「人への投資」をケチってきた日本の給料を、岸田政権「新しい資本主義」が上げる?
RODRIGO REYES MARINーPOOLーREUTERS
<岸田政権が唱える「新しい資本主義」の共通項は「人への投資」か。日本が出遅れてきたこの分野に乗り出すことには、確かに大きなメリットがあるが>
岸田政権が提唱する「新しい資本主義」の輪郭がおぼろげながら見えてきた。2022年6月7日に閣議決定された経済財政運営と改革の基本方針(いわゆる骨太の方針)には、デジタル化を前提としたスキルアップ支援策が盛り込まれるなど、人への投資という方向性が示された。
これまでは新しい資本主義は曖昧で捉えどころがなく、いわば「鵺(ぬえ)」のような存在だったが、これが人材投資という形で再定義されるのであれば、それなりに意味のある政策となるだろう。
岸田首相は自民党総裁選の段階から、「新自由主義的政策が、持てる者と持たざる者の格差と分断を生んだ」と主張しており、所得の再分配を政策の中心に据える方針を示してきた。だが具体的にどのように再分配を行うのかについては明確に示されず、当初、議論の俎上に上っていた金融所得課税については、株価への影響が大きいとして棚上げされた。
ついに見えてきた「新しい資本主義」の方向性
5月に入って岸田氏は訪問先のイギリスで、突如「資産所得倍増計画」を提唱。少額投資非課税制度(NISA)など優遇税制の拡充によって個人金融資産を貯蓄から投資に誘導するなど、課税強化とは正反対の方向性を示した。
投資家や企業に厳しい、リベラル色の強い所得再分配政策が次々と出てくることを警戒していた経済界にとっては朗報だったかもしれないが、「貯蓄から投資へ」というのは日本政府が過去30年にわたって提唱してきた政策である。目新しさはなく主張が見えないという点では、さらに状況が悪化したとも言える。
新しい資本主義の方向性が徐々にはっきりし始めたのは、皮肉にも通常国会が会期末を迎える6月に入ってからである。
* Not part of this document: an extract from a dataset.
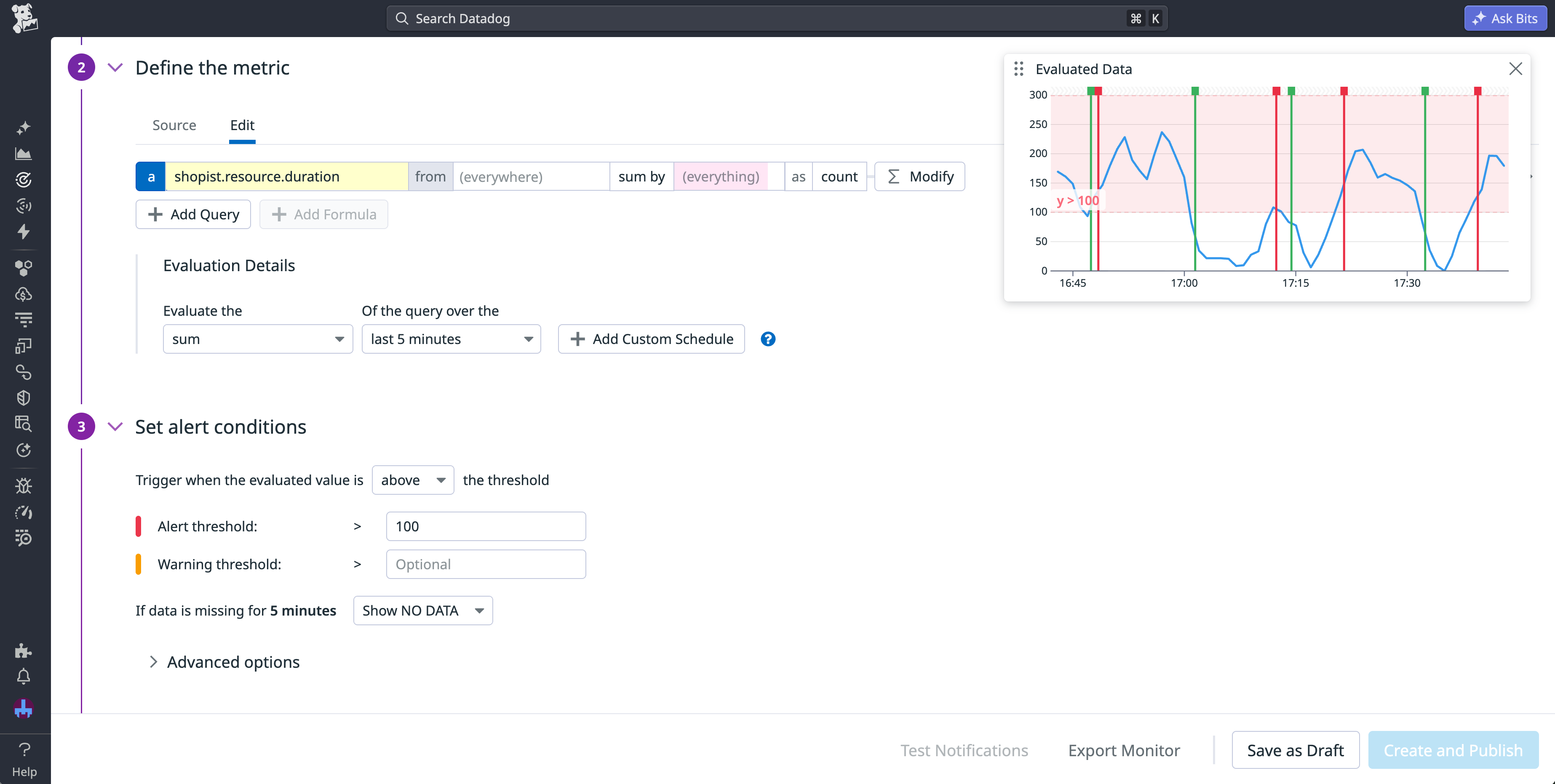Open the Integrations puzzle piece icon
参院選を控え、岸田政権は「骨太の方針」や「デジタル田園都市国家構想基本方針」を相次いで閣議決定し、ようやく具体的な政策を提示し始めた。
過去の政権と同様、各省が予算要求したい項目を総花的に羅列した印象は拭えないものの、両者の共通項を抜き出せば、「人への投資」ということになる。